Giving the patient exact instructions will lead to improved compliance
Why should recommending skin care products be perceived differently than prescribing a prescription medication? We should prescribe to our patients in writing the exact skin care regimen they should use for their face or body to ensure that they understand the directions. I have been surprised by patients who have said, “I did not know I was supposed to wash my cleanser off,” or “I wash my face with hand soap.” We can help them by educating them and giving them specific instructions. Improved education and communication results in increased compliance. When you do surgery on a wound, you probably tell them to apply a topical antibiotic ointment, but do you direct them to what cleanser to use or tell them which SPF to use on the stitched wound?

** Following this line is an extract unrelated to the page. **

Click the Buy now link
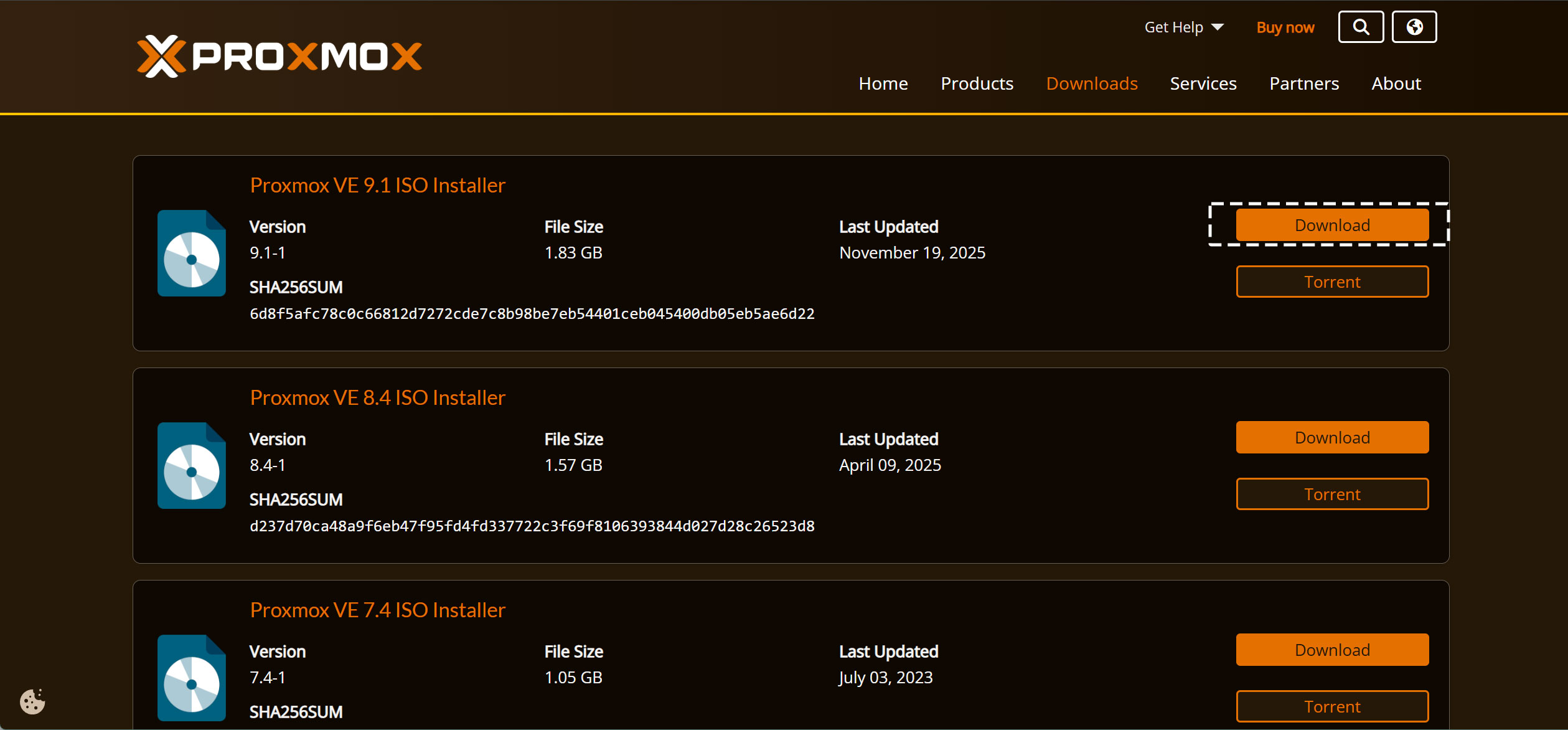 [x=1285, y=27]
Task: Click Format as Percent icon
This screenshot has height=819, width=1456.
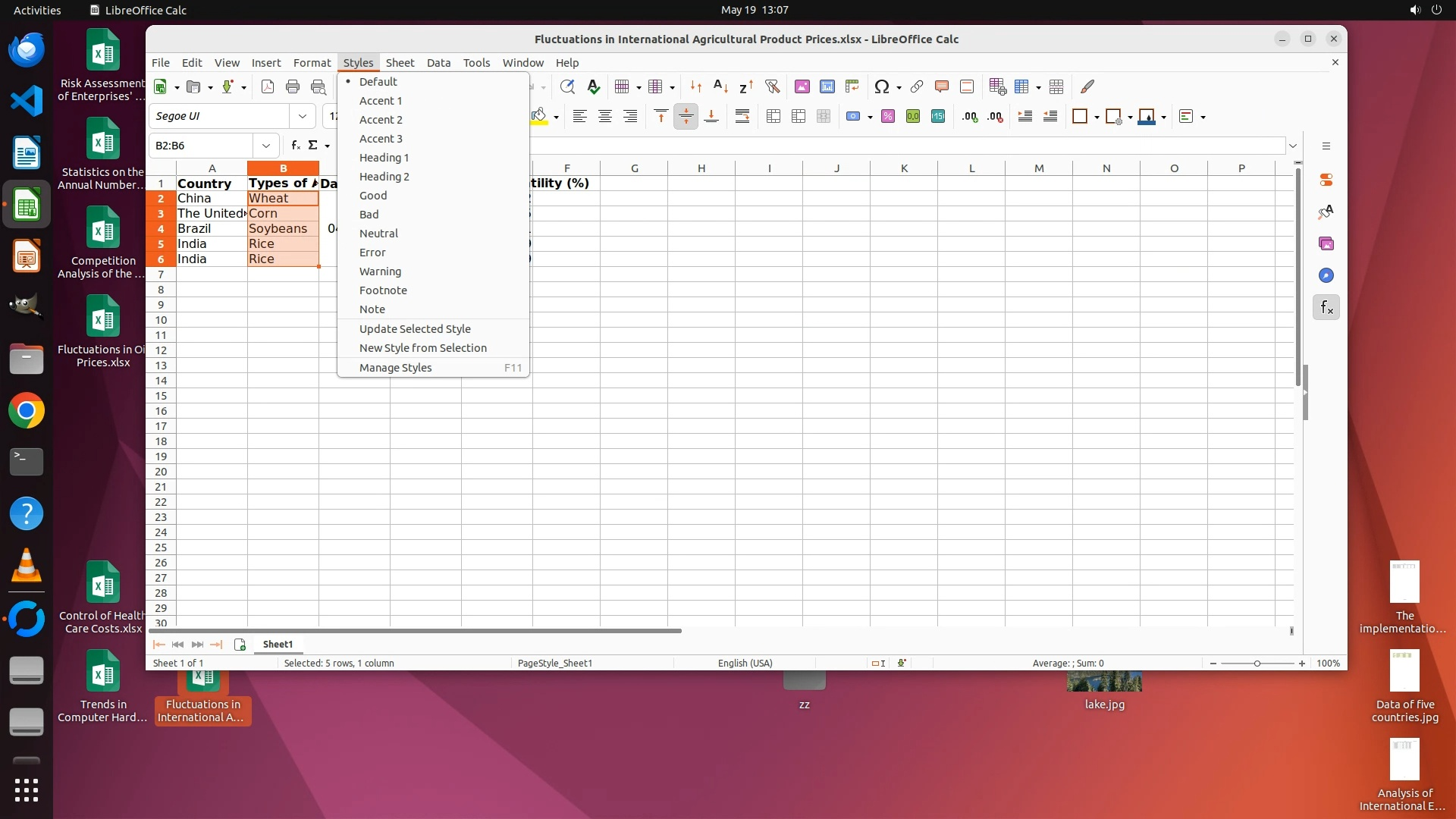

Providing written instructions for all dermatologic disorders and postprocedure care is necessary to improve compliance and outcomes.
Combine cosmeceuticals, prescription medications, and medical procedures
You (unlike the cosmetic counter salesperson) have the ability to combine cosmeceuticals with prescription medications and medical procedures. In fact, selling your patients the right skin care products to use after a procedure saves them a trip to the store and ensures that they use the correct products. Of course it makes sense that patients getting toxins and fillers should use a retinoid to improve skin aging; however, many general dermatologic diseases would improve with the proper skin care. For example, do you use biologics for psoriasis? Using the proper skin care to regulate skin pH and improve the skin barrier may help prevent colonization of yeast, fungus, and bacteria. The same is true for atopic patients. Do you use liquid nitrogen? Studies show that using a retinoid before a procedure speeds healing. Skin care goes way beyond wrinkles and dark circles under the eyes, so if you are not prescribing the patient an exact regimen, you are not maximizing outcomes.
I don’t have time to talk to my patients about skin care
The missing piece is that most of us don’t have the time to spend discussing skin care. This is where using a standardized scientific methodology is crucial. I developed and use a skin typing methodology in my office and have seen improved physician/patient relationships and increased patient satisfaction resulting in a significant amount of referrals. We also have noted decreased call backs and fewer adverse events from products because the patients have a better understanding of how to properly apply the cosmeceuticals and prescription products. The best part is, it does not add any time onto the patient visit when standardized methodologies are properly adopted.
What if I still do not feel comfortable profiting from the sale of skin care products?
First you need to realize that time is money and you are saving the patient the cost in time it would have taken them to go to a store, park, and shop for the correct product. I have seen data presented from several companies that show that patients usually spend a large amount of money on skin care products after they see their dermatologist. Without guidance, they will likely buy the incorrect products. If they buy the wrong product, you save them the hassle of having to make another office visit and the aggravation of the side effects from the incorrect product. These are often of poor quality or not appropriate for their skin issues. Counterfeit products are rampant on the Internet and many new companies tout worthless products with stem cells and other nonsense. Only you can help your patients make sure that money is spent on the proper products.